What you are asked to do =>
Among the entries below, find each line holding "computer" and return it.

Dataset entries =>

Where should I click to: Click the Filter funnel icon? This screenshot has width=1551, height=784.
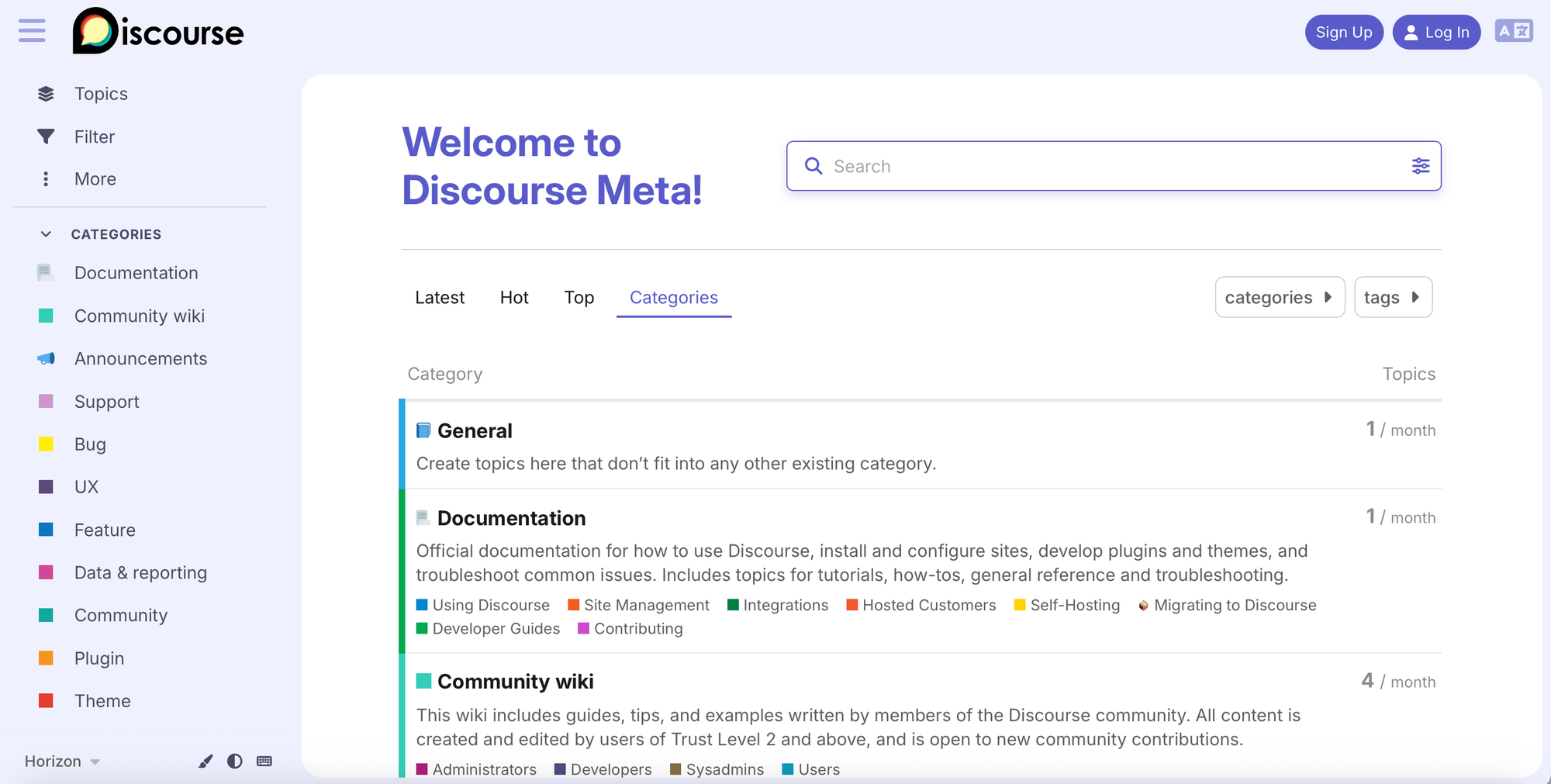[46, 136]
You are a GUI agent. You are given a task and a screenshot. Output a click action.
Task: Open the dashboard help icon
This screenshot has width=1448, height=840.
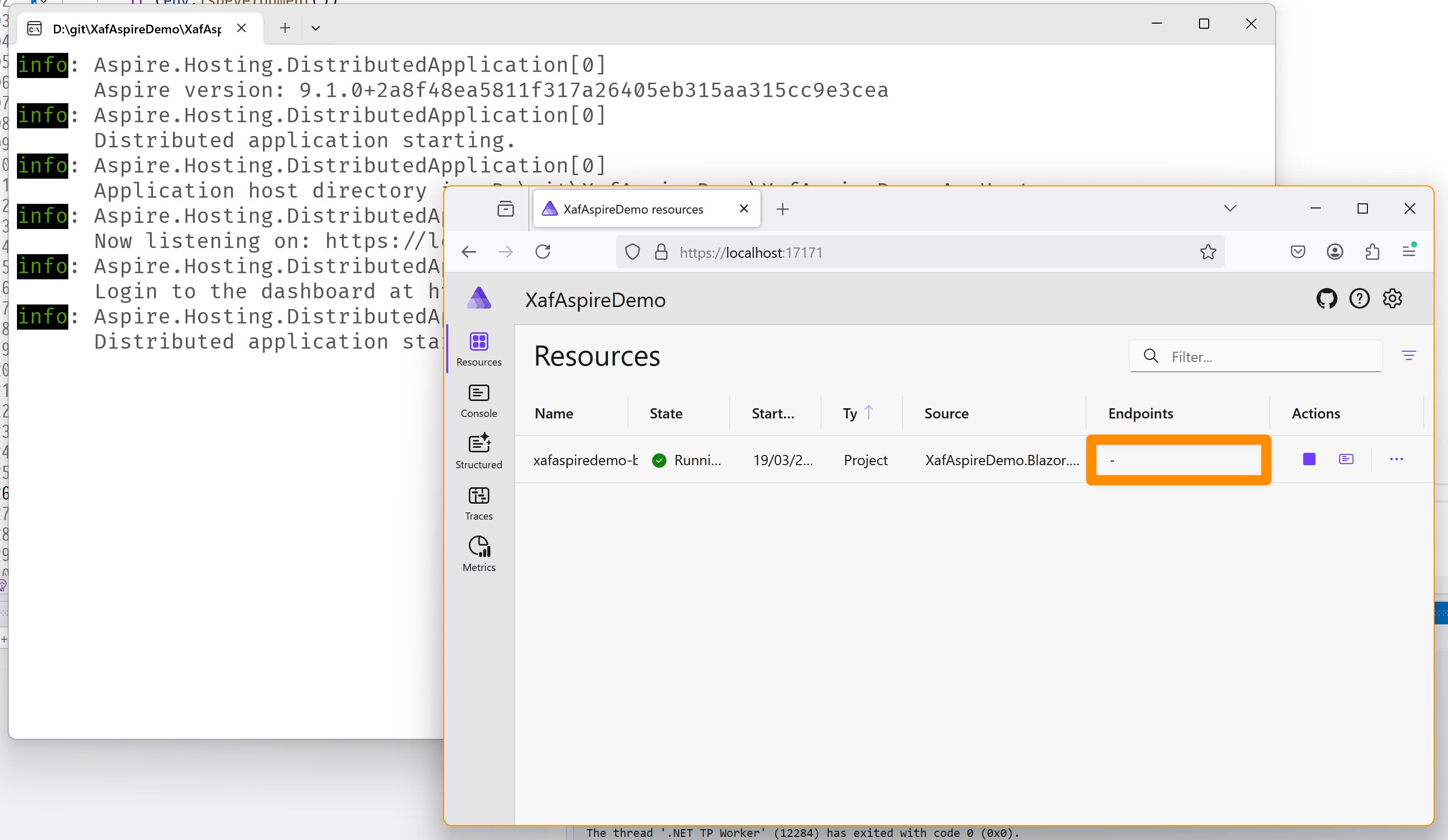tap(1359, 299)
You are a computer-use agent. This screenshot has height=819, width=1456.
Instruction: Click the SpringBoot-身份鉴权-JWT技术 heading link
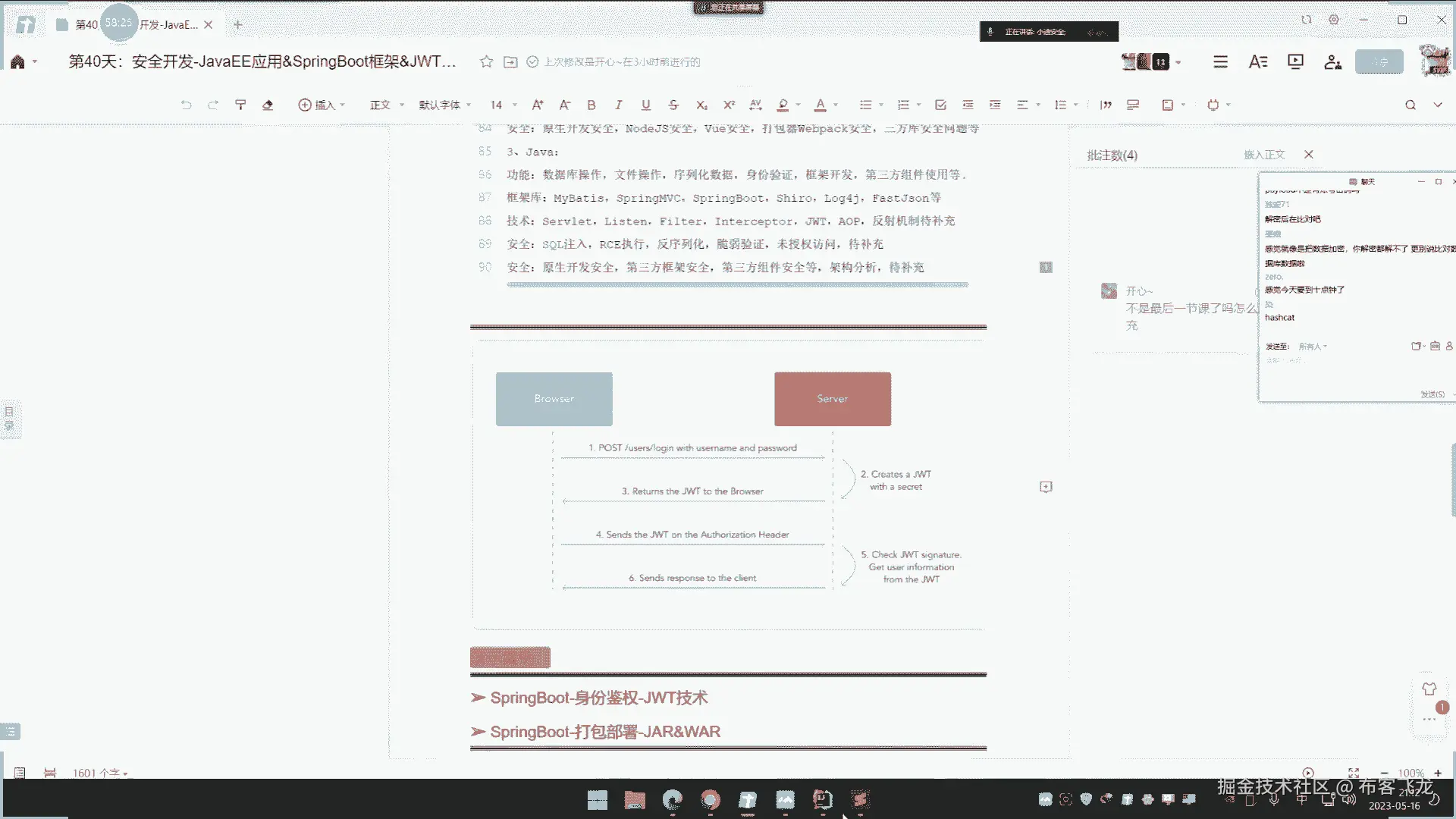[598, 698]
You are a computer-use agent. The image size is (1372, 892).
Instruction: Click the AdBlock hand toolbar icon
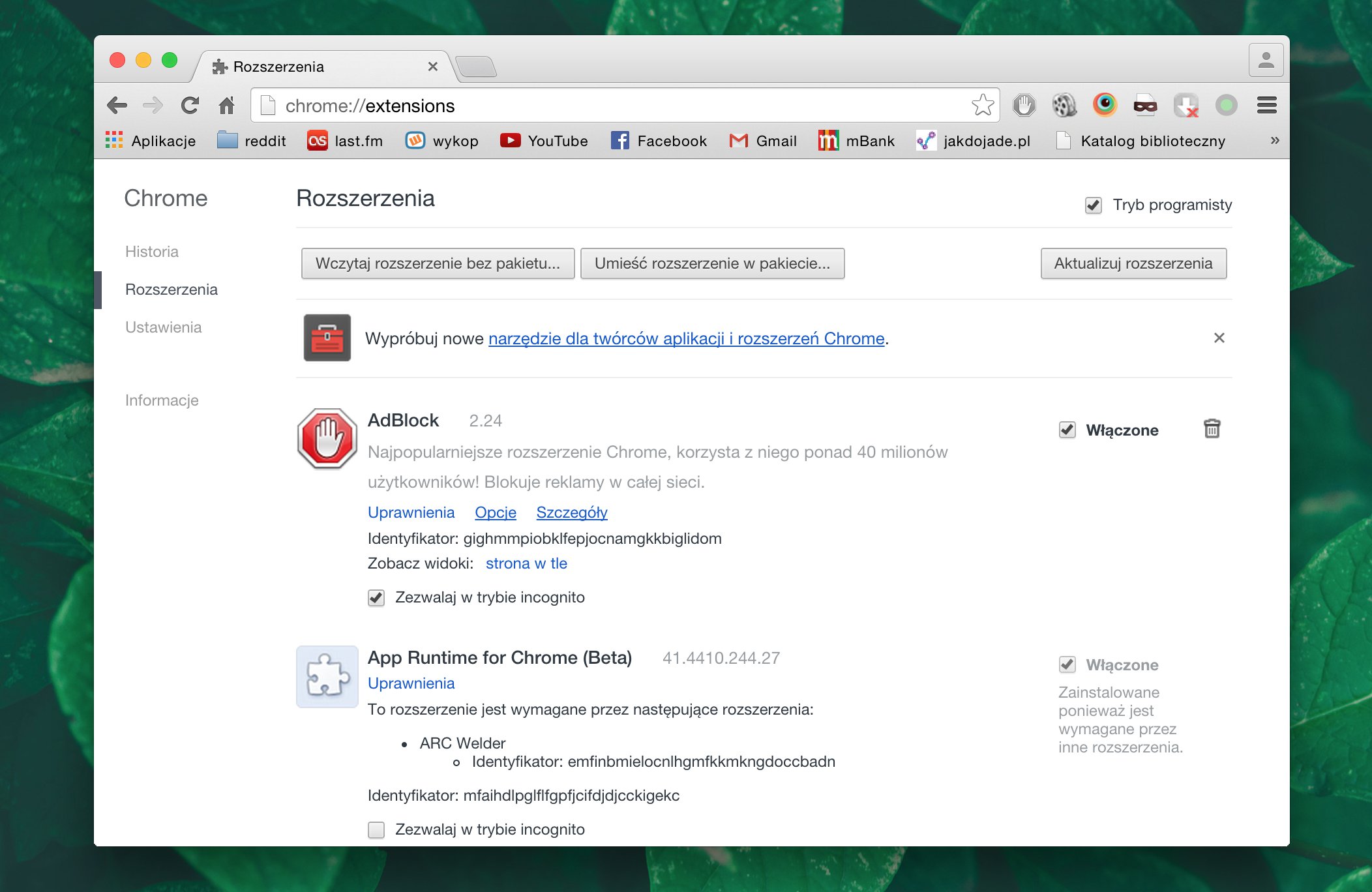click(x=1024, y=105)
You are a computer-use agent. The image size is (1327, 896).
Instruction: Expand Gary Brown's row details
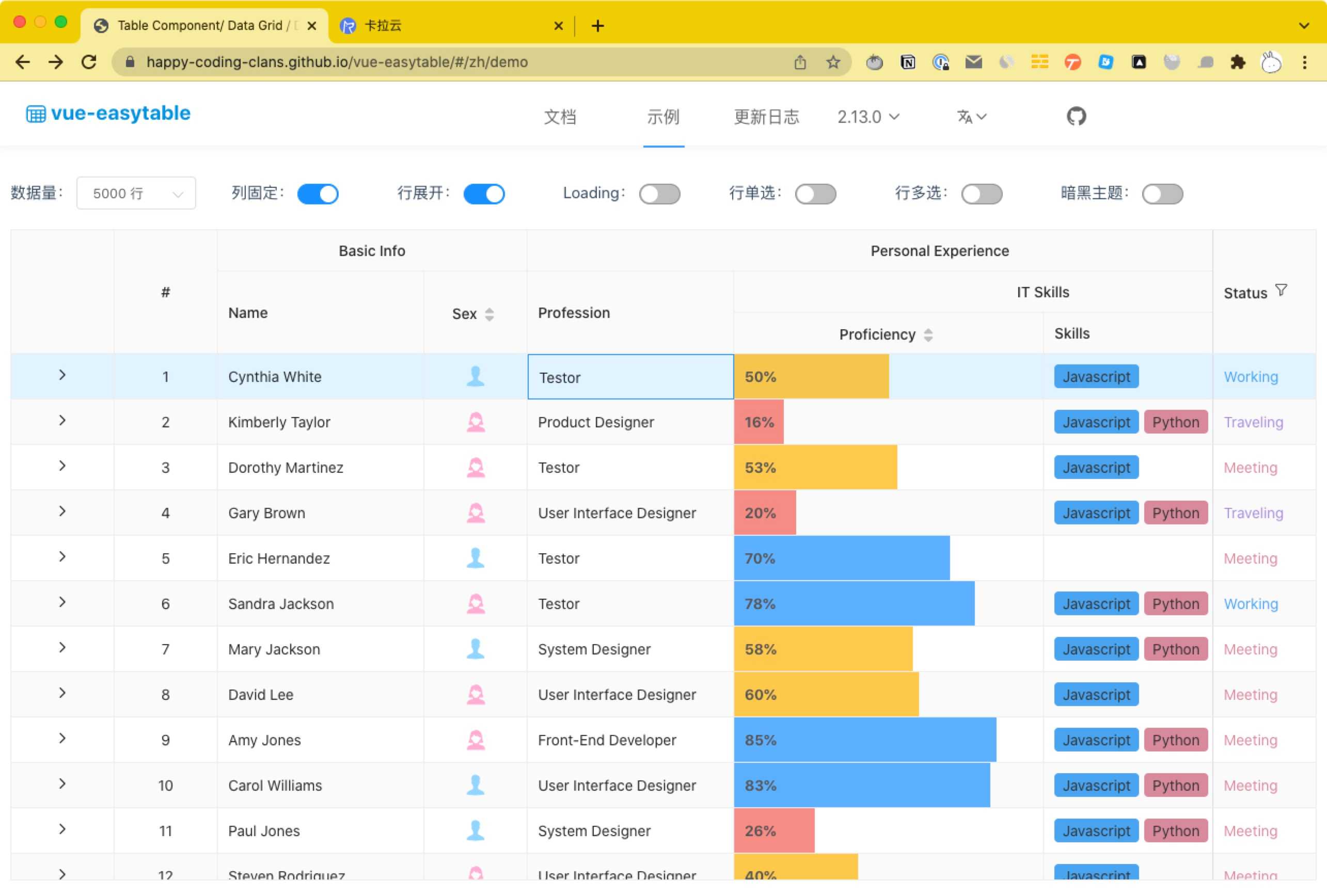click(x=62, y=512)
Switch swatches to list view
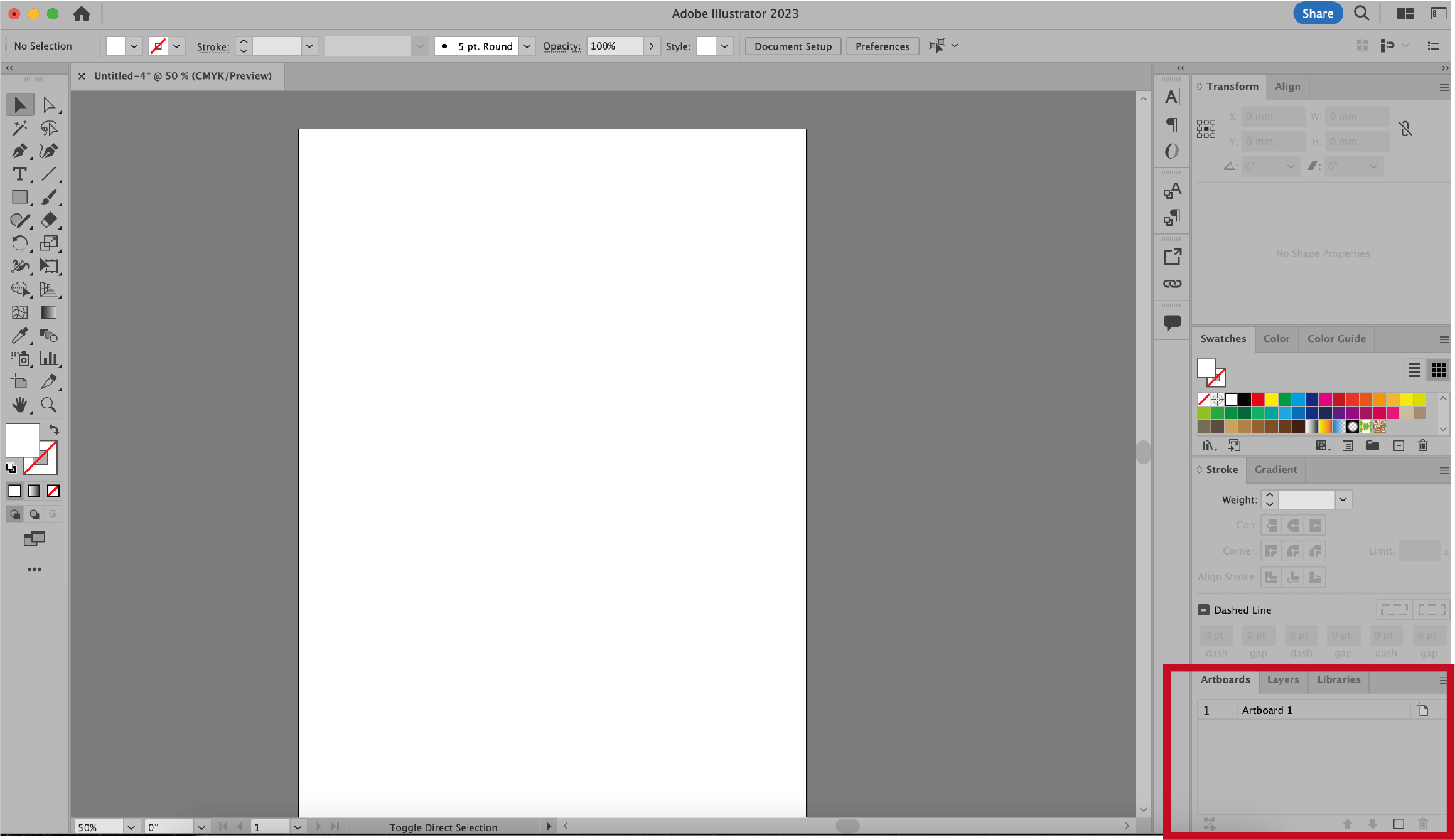 point(1414,370)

Answer =>
You are a computer-use agent. This screenshot has height=819, width=1456.
You are a computer-use agent. The image size is (1372, 892).
You are a computer-use agent. The image size is (1327, 896).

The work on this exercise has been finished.